Using Romanian monthly data (January 2016–December 2024; 108 observations) from the Forexebug reporting system, a published study applies a predictive (forecasting) approach to total expenditures, benchmarking econometric and AI models under a chronological split (training 2016–2022, validation 2023, test 2024) and also reporting a blocked hold-out design (84 months for training and 24 months for testing). In the univariate forecasting setting (i.e., using only past values of the expenditure series), their temporal convolutional network achieves R 2 = 0.713132, with RMSE = 0.275900 and MAPE = 26.439529%, where these error values are reported in the study’s evaluation context after the stated preprocessing and scaling procedures (Drăgulin et al., Reference Drăgulin, Ștefan, Tăbîrcă, Șcheau, Radu and Munteanu2025).

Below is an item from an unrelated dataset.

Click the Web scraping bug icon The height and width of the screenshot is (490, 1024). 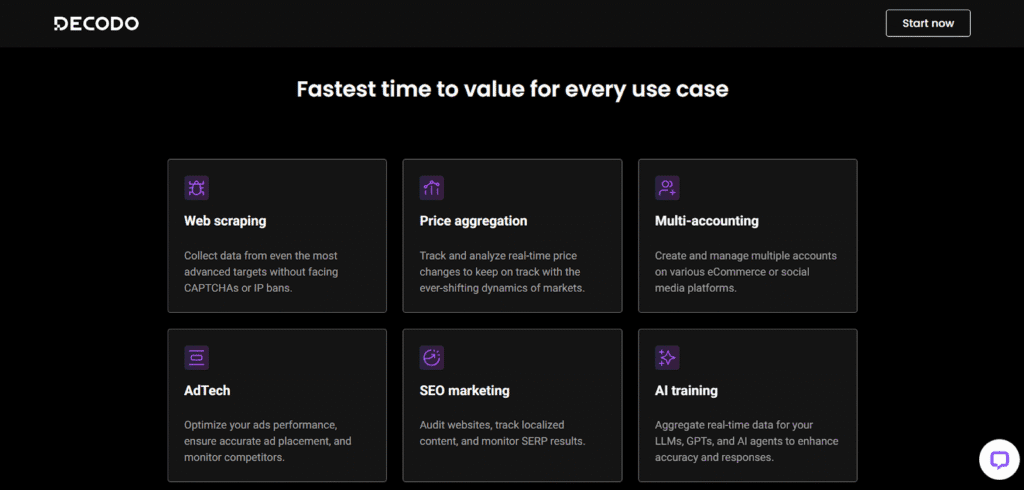197,187
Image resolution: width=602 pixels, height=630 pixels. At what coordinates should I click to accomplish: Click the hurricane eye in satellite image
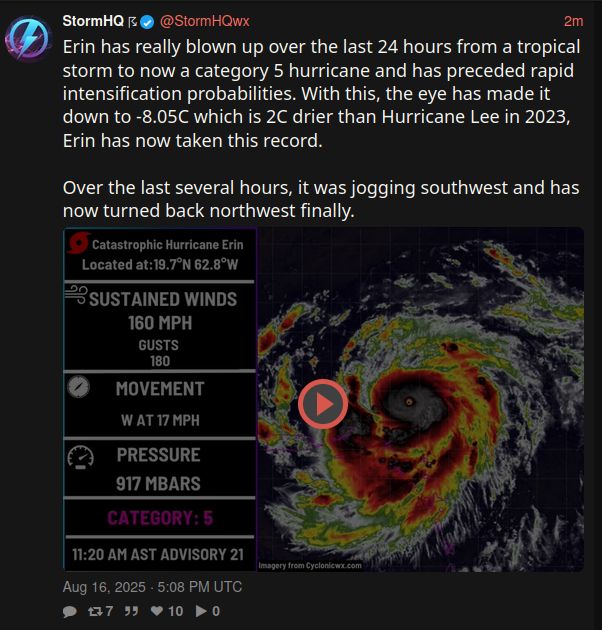[409, 401]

At a global scale, a hybrid design using World Bank country-year data (217 countries; 1960–2019) reports mean squared error (MSE) values for alternative neural architectures (selected via a 70/30 split) and then uses NSGA-II to generate multiobjective allocation scenarios targeting GDP growth, inflation, and inequality (Gini) (Valle-Cruz et al., Reference Valle-Cruz, Fernandez-Cortez and Gil-Garcia2022a).

Beyond country-level budgeting, hybrid designs have also been applied to sectoral allocations. For example, a South Korean decision-support framework for public R&D budget allocation combines a machine-learning model to predict R&D output with a robust optimisation step that accounts for uncertainty in those predictions. In an empirical application to a national R&D programme, the optimised allocation is reported to deliver 13.6% higher R&D output than the observed allocation while holding the total budget constant (Jang, Reference Jang2019).

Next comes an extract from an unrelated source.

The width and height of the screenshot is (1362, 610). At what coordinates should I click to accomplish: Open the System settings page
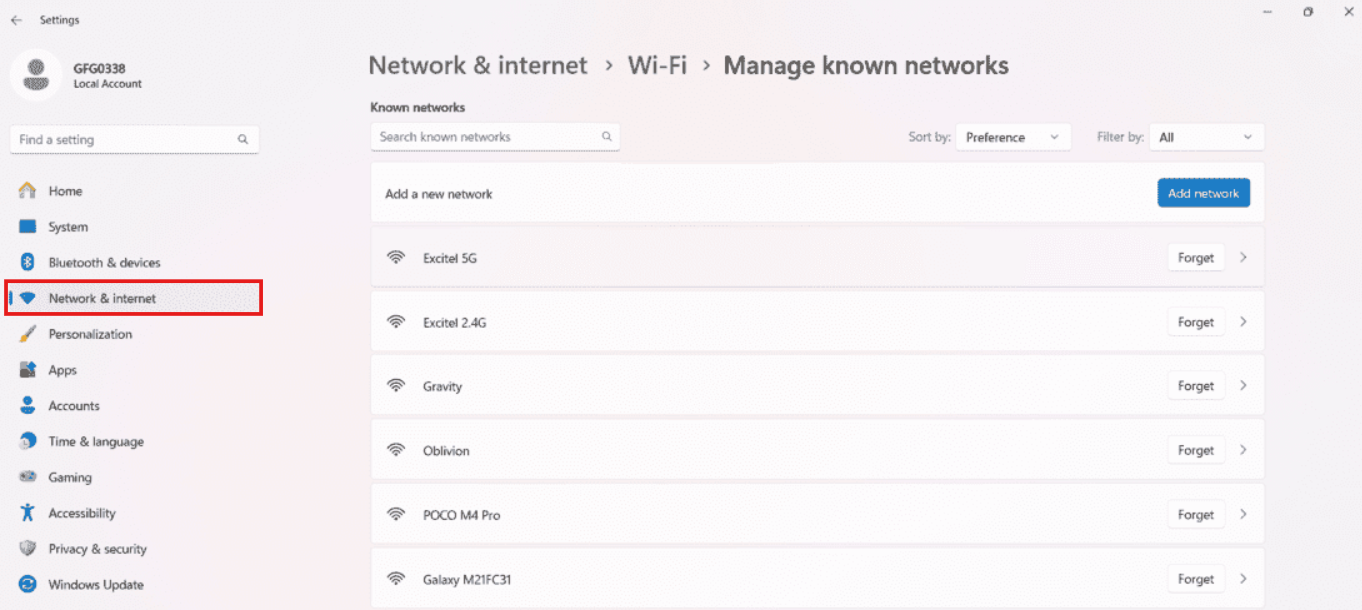click(68, 227)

Despite this potential, such models face challenges related to transparency and governance. The literature warns of the risk of the algorithmic “black box,” which hinders the auditability of decisions and may introduce biases or distortions if input data are inconsistent (Goodman and Flaxman, Reference Goodman and Flaxman2017; Xie et al., Reference Xie, Chai and Liu2023).

Cross-country discussions in public financial management indicate that many AI uses remain in pilot or early development stages and that public evidence on costs and impacts is often limited or anecdotal; reported results therefore frequently take the form of operational indicators. For example, during debates on France’s 2024 budget, a language model reportedly summarised 94% of 5400 parliamentary amendments from the National Assembly’s first reading in 10 minutes, with an estimated error rate of 5–10% (Moretti, Reference Moretti2024).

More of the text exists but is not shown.